Evidence of Saudi-led coalition’s cover-ups in Yemen

Report given to UK government claims evidence shows British arms should not be sold to Saudi Arabia

Evidence that the Saudi-led coalition has covered up human rights abuses in Yemen was submitted to the British government in a report by legal and human rights activists on Thursday.

The report claims the coalition has “whitewashed significant civilian harm” and that any internal Saudi investigations into allegations have not been credible despite the UK relying on such investigations to justify its sales of weapons to the Gulf kingdom.

Using witness interviews and photographic evidence, the report by The Global Legal Action Network (GLAN) and Yemeni group Mwatana for Human Rights places blame on the coalition for air strikes it had claimed it was not responsible for and accuses it of disproportionate use of force that harmed civilians.

“This evidence will assist the UK government in deciding whether to grant further arms sales licenses for Saudi Arabia. They can either continue to rely on discredited Saudi/UAE-led coalition assurances or listen to those who have painstakingly documented the constant civilian deaths caused by Coalition airstrikes,” GLAN Director Gearoid O Cuinn said in a joint statement with Mwatana.

The UK Court of Appeals ruled in June that British arms sales to Saudi Arabia were unlawful because the government had illegally approved arms sales without properly assessing the risk to civilians.

The UK has licensed arms sales worth £4.7bn to Saudi Arabia since the Gulf kingdom intervened in Yemen’s civil war in March 2015.

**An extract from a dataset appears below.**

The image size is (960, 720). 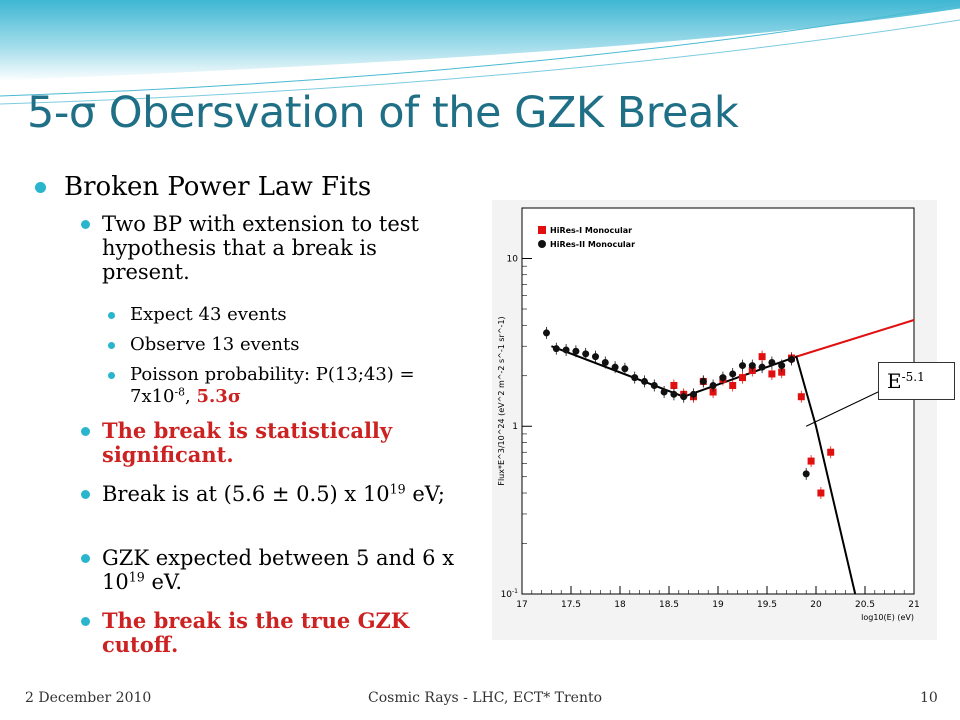 I want to click on page-number: 10, so click(x=929, y=698).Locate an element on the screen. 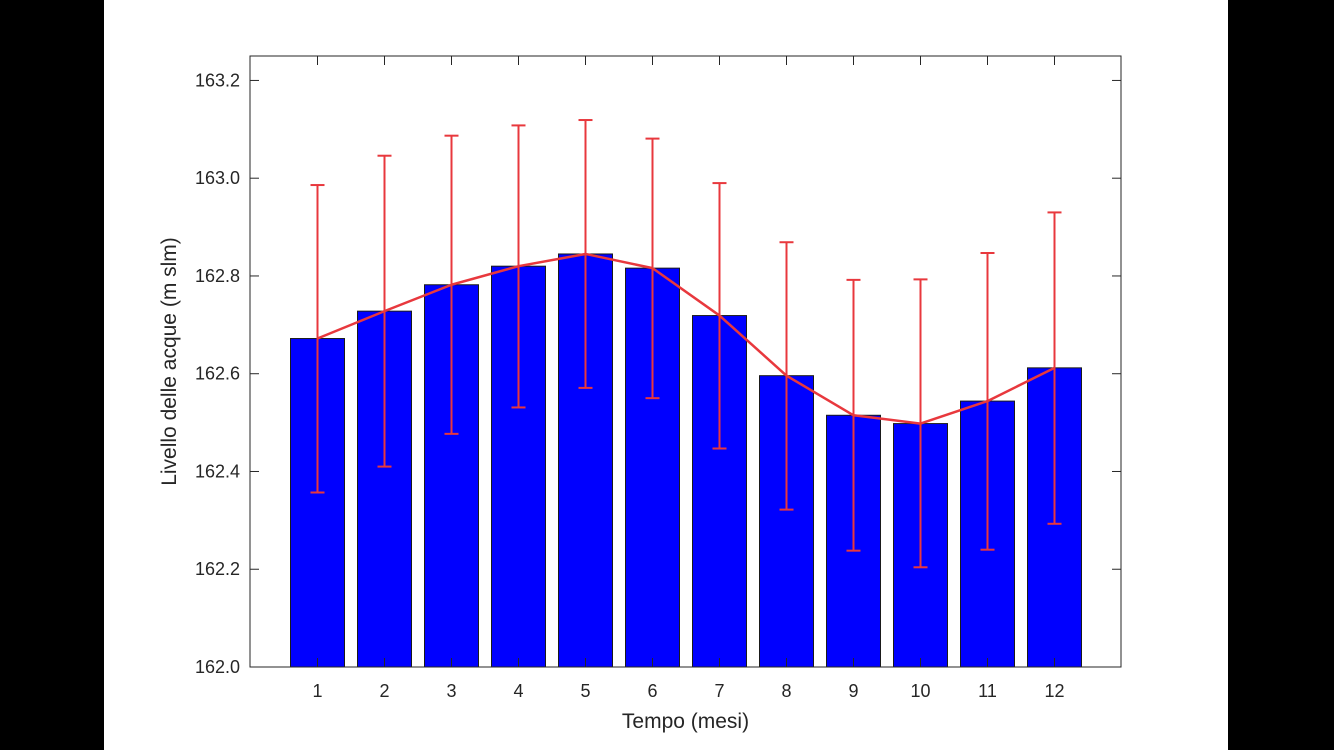 This screenshot has height=750, width=1334. x-tick-label: 3 is located at coordinates (451, 691).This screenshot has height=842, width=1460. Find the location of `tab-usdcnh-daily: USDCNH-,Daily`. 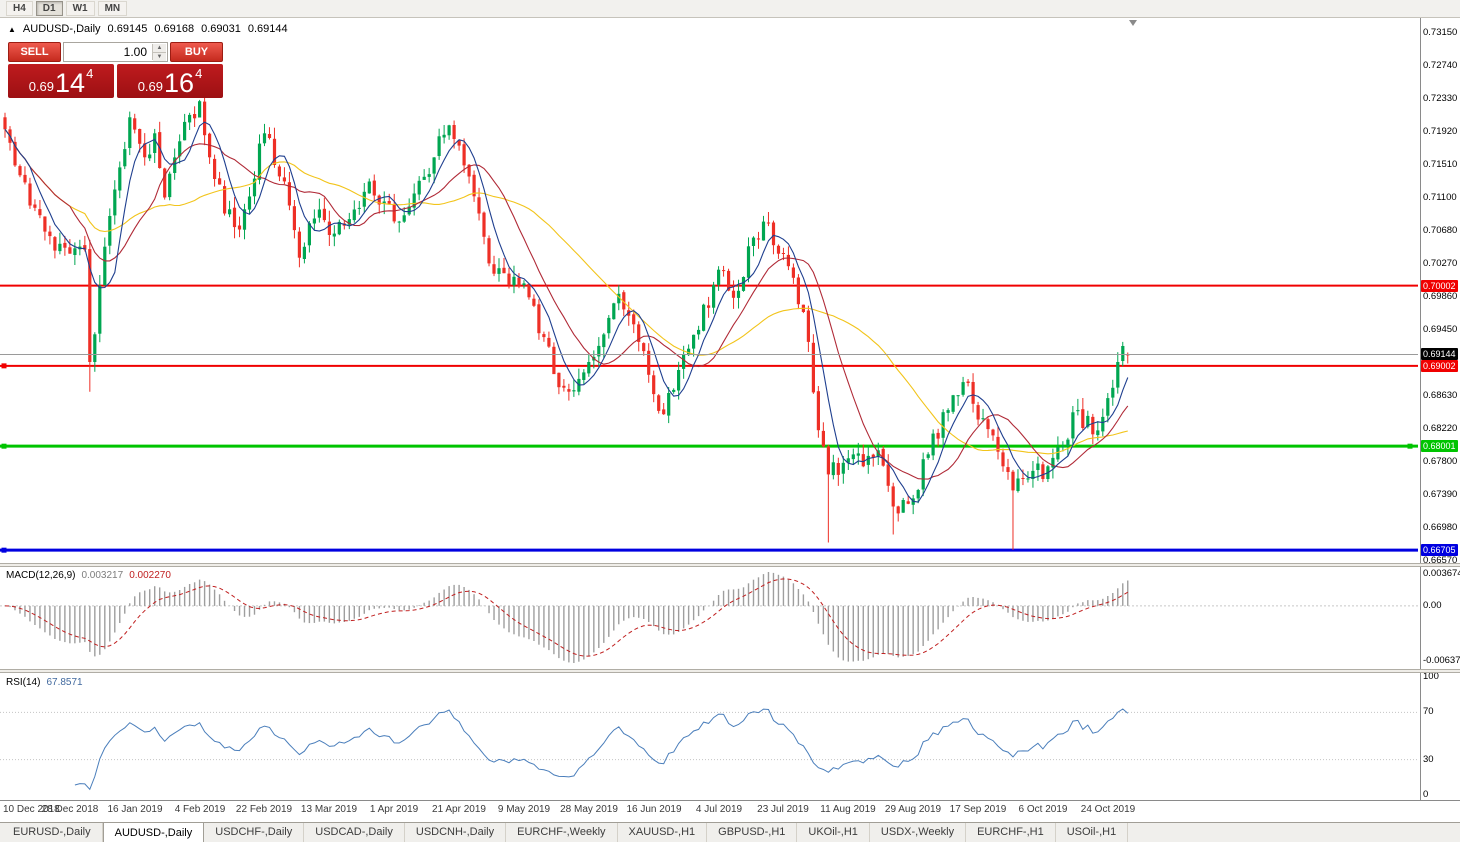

Saudi Arabia is Britain’s biggest weapons purchaser, accounting for 43 percent of Britain’s global arms sales in the past decade. BAE Systems, Britain’s biggest defence company, generates 14 percent or around £2.6 bn ($3.3 bn) of its group sales from the kingdom.

“The UK should have stopped selling weapons to the Saudi/UAE-led coalition a long time ago. We hope this evidence helps them finally make the right decision, and to start seriously pushing for peace,” said Radhya al-Mutawakel, chairperson of Mwatana for Human Rights.